:: DATA SECTION ::
• • • • •

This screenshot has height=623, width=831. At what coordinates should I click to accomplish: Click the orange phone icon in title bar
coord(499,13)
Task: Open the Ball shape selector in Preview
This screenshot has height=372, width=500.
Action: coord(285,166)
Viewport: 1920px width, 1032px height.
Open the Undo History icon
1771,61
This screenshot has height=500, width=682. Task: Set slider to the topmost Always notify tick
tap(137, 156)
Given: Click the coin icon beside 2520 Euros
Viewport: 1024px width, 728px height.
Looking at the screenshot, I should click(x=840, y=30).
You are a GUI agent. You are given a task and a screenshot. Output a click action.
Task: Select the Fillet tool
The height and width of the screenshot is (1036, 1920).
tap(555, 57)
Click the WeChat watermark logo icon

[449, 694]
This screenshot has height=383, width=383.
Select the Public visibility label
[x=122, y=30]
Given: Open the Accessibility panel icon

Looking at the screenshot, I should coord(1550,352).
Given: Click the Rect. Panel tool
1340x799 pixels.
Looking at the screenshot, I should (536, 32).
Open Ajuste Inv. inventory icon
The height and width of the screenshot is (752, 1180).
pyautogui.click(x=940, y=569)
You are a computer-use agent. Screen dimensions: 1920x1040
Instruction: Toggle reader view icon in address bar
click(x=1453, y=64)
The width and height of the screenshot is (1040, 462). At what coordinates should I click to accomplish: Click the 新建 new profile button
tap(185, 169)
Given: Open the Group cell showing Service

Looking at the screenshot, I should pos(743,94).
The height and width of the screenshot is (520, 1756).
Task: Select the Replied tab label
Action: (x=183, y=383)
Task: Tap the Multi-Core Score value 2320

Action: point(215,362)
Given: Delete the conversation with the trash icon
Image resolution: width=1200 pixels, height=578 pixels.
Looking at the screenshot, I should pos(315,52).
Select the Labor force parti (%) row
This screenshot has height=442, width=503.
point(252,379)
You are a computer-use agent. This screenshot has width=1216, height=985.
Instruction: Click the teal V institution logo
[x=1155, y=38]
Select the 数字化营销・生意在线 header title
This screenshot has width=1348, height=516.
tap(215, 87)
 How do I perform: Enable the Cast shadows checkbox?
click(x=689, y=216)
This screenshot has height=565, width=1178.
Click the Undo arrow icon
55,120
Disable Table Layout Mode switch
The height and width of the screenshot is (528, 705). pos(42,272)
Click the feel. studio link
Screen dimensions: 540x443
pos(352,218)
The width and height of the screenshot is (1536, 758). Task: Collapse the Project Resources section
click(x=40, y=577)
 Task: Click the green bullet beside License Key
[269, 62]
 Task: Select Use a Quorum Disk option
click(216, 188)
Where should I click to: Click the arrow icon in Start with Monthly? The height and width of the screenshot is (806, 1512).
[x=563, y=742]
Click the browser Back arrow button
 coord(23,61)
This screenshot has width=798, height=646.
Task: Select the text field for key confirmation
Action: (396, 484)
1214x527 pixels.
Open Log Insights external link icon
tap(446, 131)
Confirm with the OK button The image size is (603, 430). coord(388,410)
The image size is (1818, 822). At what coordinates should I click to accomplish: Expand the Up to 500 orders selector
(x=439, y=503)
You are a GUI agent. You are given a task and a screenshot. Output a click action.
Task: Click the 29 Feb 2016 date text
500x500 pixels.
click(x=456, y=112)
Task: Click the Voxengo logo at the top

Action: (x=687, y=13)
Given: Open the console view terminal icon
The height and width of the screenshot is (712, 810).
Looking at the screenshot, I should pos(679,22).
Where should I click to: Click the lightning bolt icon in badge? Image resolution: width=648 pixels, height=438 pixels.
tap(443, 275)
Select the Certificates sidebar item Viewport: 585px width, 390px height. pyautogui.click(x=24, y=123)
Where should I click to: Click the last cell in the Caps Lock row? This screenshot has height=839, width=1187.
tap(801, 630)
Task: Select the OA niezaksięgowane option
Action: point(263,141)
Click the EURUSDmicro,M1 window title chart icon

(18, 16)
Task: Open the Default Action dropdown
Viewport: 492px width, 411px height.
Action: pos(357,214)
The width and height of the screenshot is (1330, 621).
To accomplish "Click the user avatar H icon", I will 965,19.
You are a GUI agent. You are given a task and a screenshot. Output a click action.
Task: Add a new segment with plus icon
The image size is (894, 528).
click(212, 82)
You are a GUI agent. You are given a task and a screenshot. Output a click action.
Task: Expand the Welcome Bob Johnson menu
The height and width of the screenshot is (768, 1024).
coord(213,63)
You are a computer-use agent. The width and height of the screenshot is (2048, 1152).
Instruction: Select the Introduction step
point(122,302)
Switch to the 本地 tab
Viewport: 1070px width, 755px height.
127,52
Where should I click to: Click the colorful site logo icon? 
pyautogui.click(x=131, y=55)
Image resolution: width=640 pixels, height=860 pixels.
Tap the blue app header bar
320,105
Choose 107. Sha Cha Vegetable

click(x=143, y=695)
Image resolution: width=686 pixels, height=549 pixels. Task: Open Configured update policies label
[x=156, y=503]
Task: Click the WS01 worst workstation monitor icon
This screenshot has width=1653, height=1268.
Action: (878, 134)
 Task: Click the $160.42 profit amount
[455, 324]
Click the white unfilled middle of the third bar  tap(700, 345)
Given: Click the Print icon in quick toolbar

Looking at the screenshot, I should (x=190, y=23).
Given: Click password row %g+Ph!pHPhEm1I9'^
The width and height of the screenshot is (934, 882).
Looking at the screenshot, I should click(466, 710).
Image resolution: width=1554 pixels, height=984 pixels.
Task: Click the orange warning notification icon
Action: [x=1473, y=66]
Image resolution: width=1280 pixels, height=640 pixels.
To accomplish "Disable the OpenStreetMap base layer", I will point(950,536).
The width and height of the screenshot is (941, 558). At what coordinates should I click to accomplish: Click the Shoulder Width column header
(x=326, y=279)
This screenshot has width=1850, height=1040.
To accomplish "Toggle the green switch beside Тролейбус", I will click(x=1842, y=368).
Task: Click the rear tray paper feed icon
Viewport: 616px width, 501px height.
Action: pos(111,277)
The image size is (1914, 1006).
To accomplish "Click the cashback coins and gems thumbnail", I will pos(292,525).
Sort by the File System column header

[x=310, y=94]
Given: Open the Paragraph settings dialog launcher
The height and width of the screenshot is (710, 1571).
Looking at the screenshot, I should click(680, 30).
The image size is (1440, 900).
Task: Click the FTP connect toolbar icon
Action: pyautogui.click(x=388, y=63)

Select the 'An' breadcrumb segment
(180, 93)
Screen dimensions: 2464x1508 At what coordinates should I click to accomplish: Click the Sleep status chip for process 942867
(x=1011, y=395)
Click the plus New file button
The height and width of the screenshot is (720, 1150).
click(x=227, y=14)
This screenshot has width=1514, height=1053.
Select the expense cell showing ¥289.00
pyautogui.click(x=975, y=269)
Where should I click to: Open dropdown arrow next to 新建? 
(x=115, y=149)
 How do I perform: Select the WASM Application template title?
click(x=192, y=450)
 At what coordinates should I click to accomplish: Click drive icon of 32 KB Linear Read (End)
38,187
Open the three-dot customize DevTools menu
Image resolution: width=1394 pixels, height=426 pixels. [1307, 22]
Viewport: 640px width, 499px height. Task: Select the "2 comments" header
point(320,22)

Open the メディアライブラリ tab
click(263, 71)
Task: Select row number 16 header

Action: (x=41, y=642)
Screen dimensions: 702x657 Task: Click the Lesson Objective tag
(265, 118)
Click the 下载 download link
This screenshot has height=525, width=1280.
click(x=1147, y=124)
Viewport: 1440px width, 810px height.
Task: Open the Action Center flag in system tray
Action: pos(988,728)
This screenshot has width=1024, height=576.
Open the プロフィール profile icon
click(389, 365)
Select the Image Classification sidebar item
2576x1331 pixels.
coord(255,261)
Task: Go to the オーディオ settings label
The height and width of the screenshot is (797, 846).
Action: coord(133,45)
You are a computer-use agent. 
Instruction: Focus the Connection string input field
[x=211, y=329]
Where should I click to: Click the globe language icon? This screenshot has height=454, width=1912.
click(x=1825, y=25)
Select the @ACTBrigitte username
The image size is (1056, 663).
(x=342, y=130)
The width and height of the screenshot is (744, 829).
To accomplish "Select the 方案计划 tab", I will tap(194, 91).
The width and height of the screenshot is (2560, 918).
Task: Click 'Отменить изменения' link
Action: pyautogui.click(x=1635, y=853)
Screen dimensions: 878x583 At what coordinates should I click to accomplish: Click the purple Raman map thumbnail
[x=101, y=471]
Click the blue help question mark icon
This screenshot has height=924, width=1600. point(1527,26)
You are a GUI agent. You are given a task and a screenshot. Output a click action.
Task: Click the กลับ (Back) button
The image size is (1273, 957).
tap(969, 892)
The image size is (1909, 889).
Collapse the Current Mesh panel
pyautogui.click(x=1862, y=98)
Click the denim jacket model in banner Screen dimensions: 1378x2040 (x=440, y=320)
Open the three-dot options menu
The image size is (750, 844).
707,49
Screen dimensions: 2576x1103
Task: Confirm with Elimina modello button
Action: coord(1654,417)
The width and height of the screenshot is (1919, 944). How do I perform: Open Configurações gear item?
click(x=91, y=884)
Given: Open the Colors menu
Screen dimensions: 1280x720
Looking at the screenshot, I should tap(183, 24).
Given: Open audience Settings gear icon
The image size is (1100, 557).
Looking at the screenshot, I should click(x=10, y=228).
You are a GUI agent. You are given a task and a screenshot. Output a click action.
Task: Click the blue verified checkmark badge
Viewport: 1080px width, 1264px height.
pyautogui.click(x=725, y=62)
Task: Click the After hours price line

• • • • •

:: YOUR TASK ::
Write out, unaltered, the lines from the opening of the listing through the line that includes "Task: Select the Fillet tool".

:: RESPONSE FOR THIS EXERCISE ::
This screenshot has height=623, width=831. At what coordinates should I click to accomplish: Click the orange phone icon in title bar
coord(499,13)
Task: Open the Ball shape selector in Preview
This screenshot has height=372, width=500.
Action: coord(285,166)
Viewport: 1920px width, 1032px height.
Open the Undo History icon
1771,61
This screenshot has height=500, width=682. Task: Set slider to the topmost Always notify tick
tap(137, 156)
Given: Click the coin icon beside 2520 Euros
Viewport: 1024px width, 728px height.
Looking at the screenshot, I should click(x=840, y=30).
You are a GUI agent. You are given a task and a screenshot. Output a click action.
Task: Select the Fillet tool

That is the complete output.